Todavía no hace un mes que murió Elena y desde el mismo instante que tuve conocimiento de su estado de coma, prácticamente irreversible, no ha pasado un día sin que, por una u otra causa, piense en ella. Debo adelantar que tuve pocas ocasiones de tratarla, pero también he de reconocer que en los momentos en que coincidimos me enganchó su audacia, su sinceridad, su buen hacer y entrega, su simpatía.
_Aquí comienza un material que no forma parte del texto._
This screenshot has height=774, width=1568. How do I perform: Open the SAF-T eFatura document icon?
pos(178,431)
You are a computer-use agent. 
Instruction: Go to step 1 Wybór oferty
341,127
Su afán desmedido y entusiasta de construir y crear belleza.
Elena Moreno -hagamos una glosa de su corta vida- trabajaba ¿de animadora?, ¿de responsable de eventos?, ¿como técnica de relaciones públicas y protocolo en el Jardín Botánico de nuestra ciudad?. De todo hacía, sí, pero yo la definiría siempre como la mujer audaz, la conseguidora sin artificios, la luchadora incansable, la derrochadora de energía que demasiado pronto nos dejó sin más. ¿Qué podíamos esperar en tiempos de recortes y sequía?.
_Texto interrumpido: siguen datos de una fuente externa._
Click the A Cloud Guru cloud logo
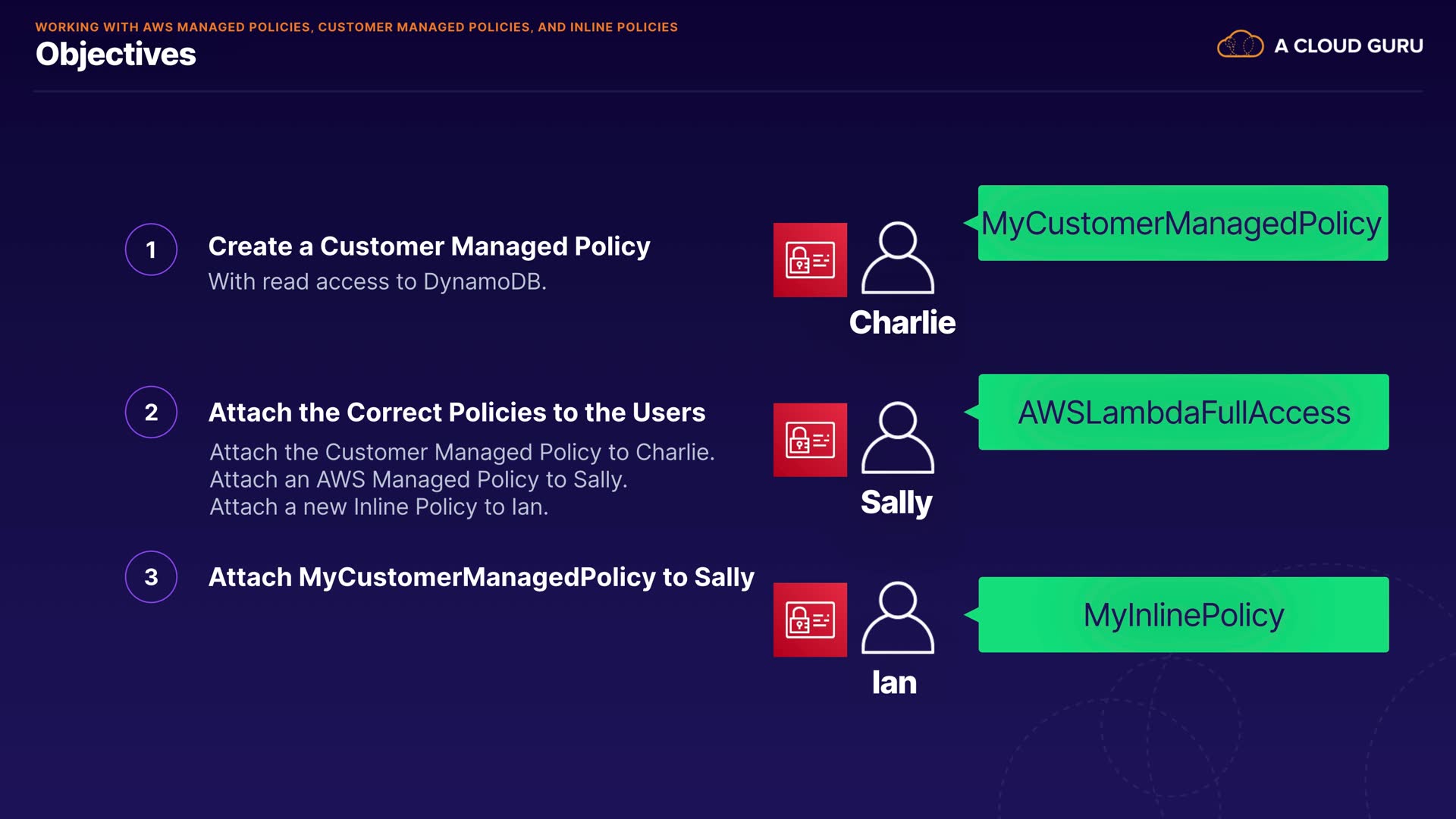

Era la cara innovadora del Real Jardín Botánio de Córdoba. Si paseas por allí percibirás su esencia, se palpa en cada brote. “Era su imagen y lo seguriá siendo”, dice Fran Foche de ella .
Pero la vida, la plenitud de vida de Elena Moreno, esa mujer peculiar con quien me hubiera gustado compartir historias, se apagó en los comienzos de este marzo del segundo milenio, a las puertas de una incipiente y cálida primavera que no pudo disfrutar y que, con su marcha, ha dejado huérfanos, no sólo a sus dos hijos, sino también a otras muchas personas que la querían.
En cuanto a mí, cuando supe de su muerte definitiva, me afloraron unos versos de Agustín de Foxá que leí por primera vez como elegía, hace ya muchos años, pero que desde la muerte cerebral de nuestra Elena comenzaron a martillearme la cabeza. No sólo por ella, que ya goza de otra dimensión -quiero creer que mejor que ésta- sino por los que quedamos aquí y por el abandono en que estas muertes nos dejan, pobres mortales que no sabemos, no conocemos ni entendemos el plan para que el que hemos sido concebidos y nos perturba que un golpe tan brutal tenga tan poco impacto en la naturaleza.
Este es el poema y los pensamientos que me acucian desde que Elena murió para esta vida. Pensaréis que son demasiado egocéntricos. Es verdad, pero creo que es así como yo pensaría, en el caso de que pudiera, si la vida me fuera arrebatada en estos momentos. Y aunque suene a pérdida y estas estrofas vayan cargadas de melancólica tristeza, quería compartirlas con vosotros.
Y pensar que después de que yo me muera,
aún surgirán mañanas luminosas,
que bajo un cielo azul, la primavera,
indiferente a mi mansión postrera,
encarnará en la seda de las rosas.
Y pensar que, desnuda, azul, lasciva,
sobre mis huesos danzará la vida,
y que habrá nuevos cielos de escarlata,
bañados por la luz del sol poniente
y noches llenas de esa luz de plata,
que inundaban mi vieja serenata,
cuando aún cantaba Dios, bajo mi frente.
Y pensar que no puedo en mi egoísmo
llevarme al sol ni al cielo en mi mortaja,
que he de marchar yo solo hacia el abismo
y que la luna brillará lo mismo
y ya no la veré desde mi caja.
Hasta siempre, Elena. Allá donde estés, estoy segura, contagiarás a todos con tu vitalidad y con tu alegría.